TASK PROMPT
Records follow. Print exactly the lines from the one that has "Given: Check the A — Answer checkbox" through the one that has "This screenshot has height=450, width=800.", inclusive, and omit the pictures.

DATA SUPPLIED

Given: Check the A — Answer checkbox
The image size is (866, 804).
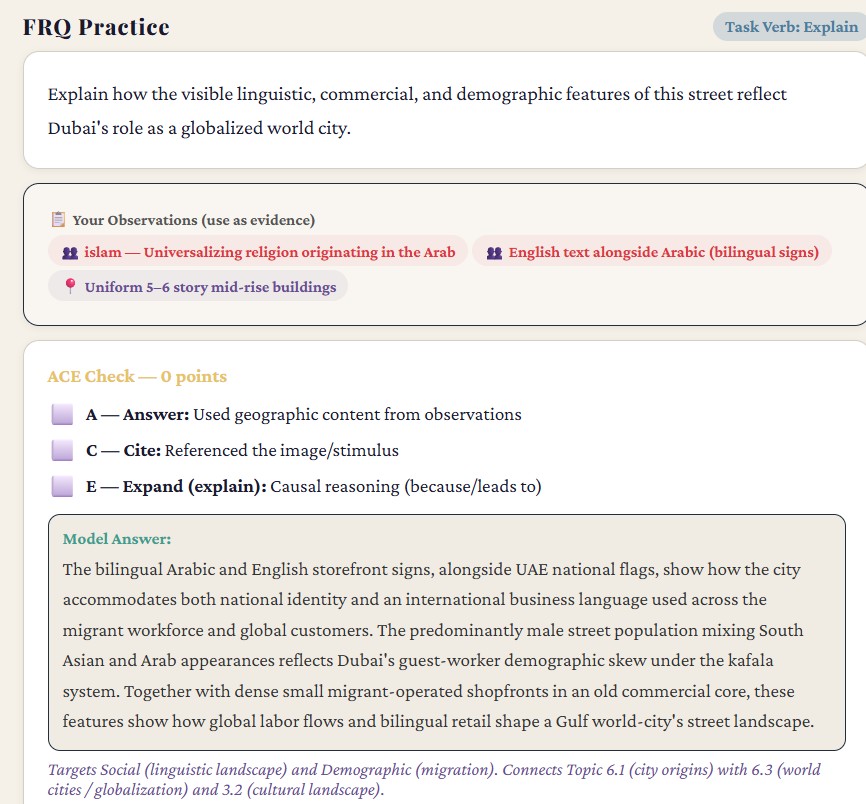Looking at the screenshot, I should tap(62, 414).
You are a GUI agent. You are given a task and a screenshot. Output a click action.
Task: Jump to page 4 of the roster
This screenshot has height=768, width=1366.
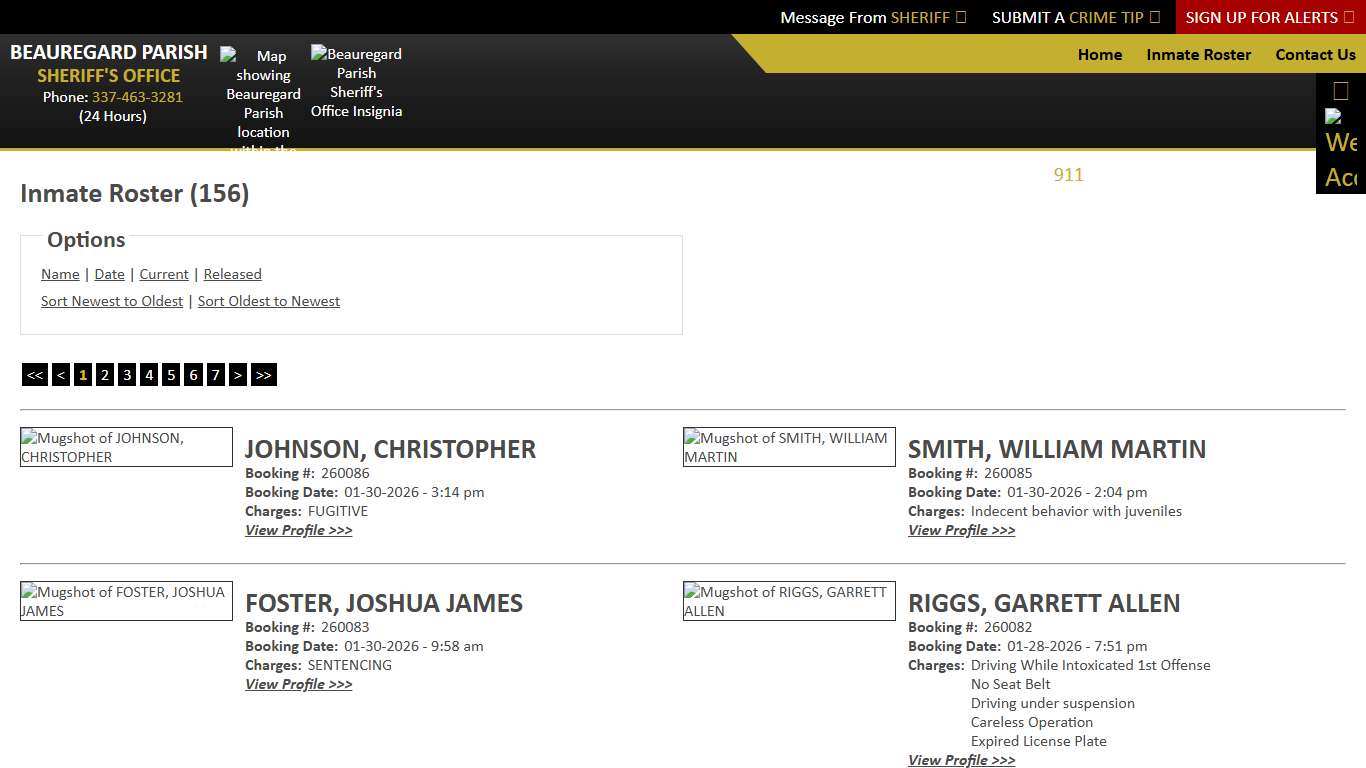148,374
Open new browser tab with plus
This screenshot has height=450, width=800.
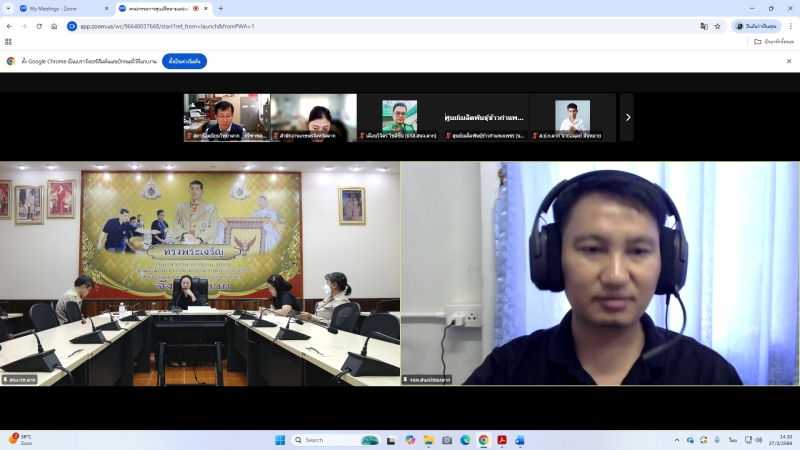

==

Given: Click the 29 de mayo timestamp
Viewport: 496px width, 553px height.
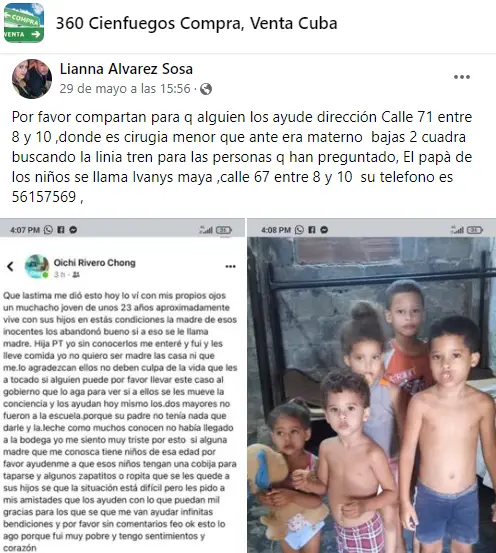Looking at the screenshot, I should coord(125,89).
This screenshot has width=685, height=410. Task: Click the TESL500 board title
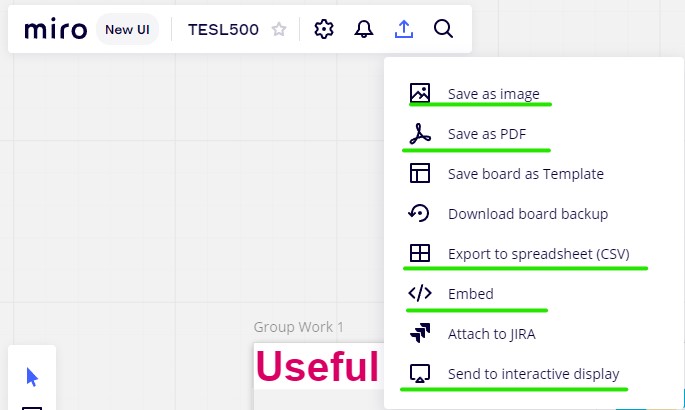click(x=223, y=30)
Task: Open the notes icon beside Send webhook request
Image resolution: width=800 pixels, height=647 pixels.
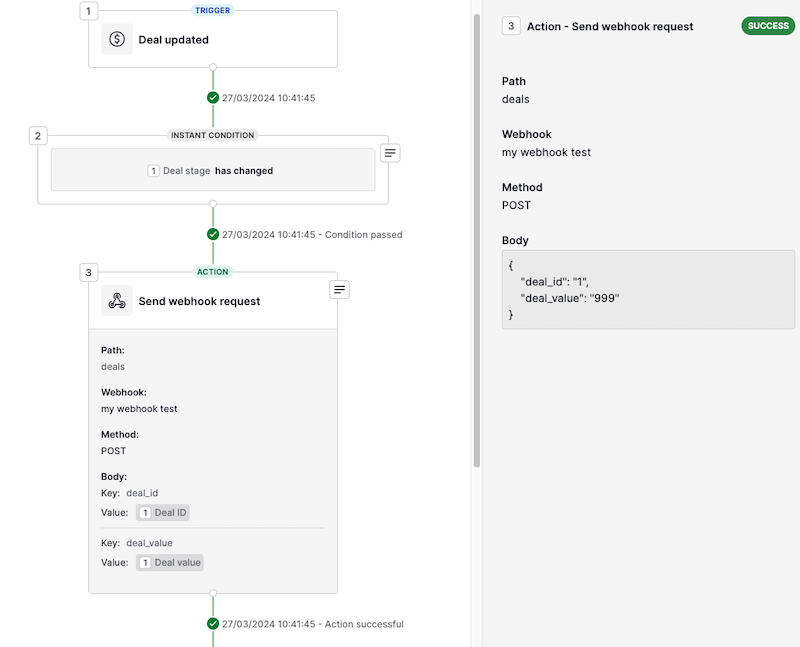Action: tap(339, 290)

TASK SOLUTION
Given: Check the A — Answer checkbox
The image size is (866, 804).
Looking at the screenshot, I should tap(62, 414).
You are a GUI agent. You are given a task and a screenshot. Output a click action.
Task: Jump to page 4 of the roster
This screenshot has height=768, width=1366.
148,374
Open new browser tab with plus
This screenshot has height=450, width=800.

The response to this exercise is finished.